• [WORK ORDER]
Set down the passage below on lymphoma endothelial cells, word for word, from "Inhibiting angiogenesis as" to "their tumour counterparts.".

Inhibiting angiogenesis as a basis for anticancer therapy relies on the assumption that the vessel-forming endothelial cells recruited to the tumour are genetically stable and, therefore, less likely to cause the heterogeneity-associated problems that debilitate tumour-cell-targeted therapies. It is then a surprising and interesting finding by Streubel and colleagues that some microvascular endothelial cells from patients with lymphoma have the same genetic abnormalities as their tumour counterparts.

Angiogenesis is an essential process for any developing tumour and occurs through two mechanisms — the branching of new capillaries from pre-existing vessels, and the enlargement, splitting and fusion of pre-existing vessels, driven in part through the proliferation of the endothelial cells. The authors were intrigued by their initial finding that in a patient presenting with post-transplant lymphoproliferative disorder — arising after a sex-mismatched liver transplant — the endothelial cells within the tumour had the same genetic defect (X0) as the tumour cells, indicating a genetic relationship between them. To investigate this phenomenon further, the authors studied an additional 27 B-cell lymphomas with known cytogenetic alterations. Paraffin sections of all the lymphomas were subject to combined fluorescent in situ hybridization (FISH) and immunohistological analysis. Endothelial cells were identified using several different antibodies to label endothelial-specific markers, in concert with FISH probes to known B-cell-lymphoma chromosomal translocation markers (primary alterations) and other, later arising, numerical chromosomal abnormalities (secondary alterations).

• [SUPPLIED DATA]

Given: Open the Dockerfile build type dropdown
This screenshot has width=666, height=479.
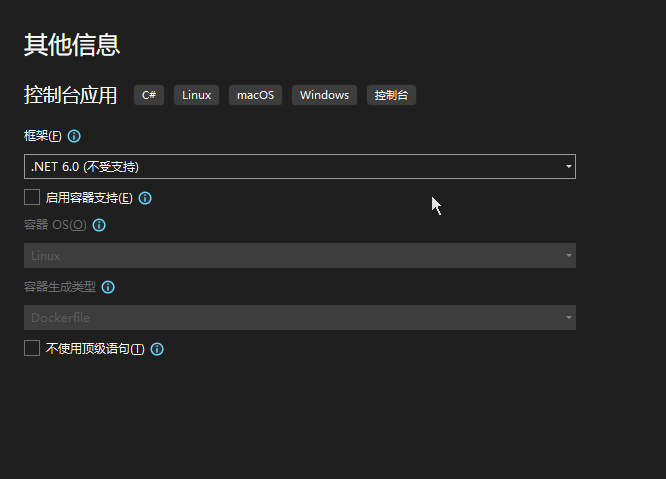Looking at the screenshot, I should pyautogui.click(x=299, y=318).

• [TASK SOLUTION]
Inhibiting angiogenesis as a basis for anticancer therapy relies on the assumption that the vessel-forming endothelial cells recruited to the tumour are genetically stable and, therefore, less likely to cause the heterogeneity-associated problems that debilitate tumour-cell-targeted therapies. It is then a surprising and interesting finding by Streubel and colleagues that some microvascular endothelial cells from patients with lymphoma have the same genetic abnormalities as their tumour counterparts.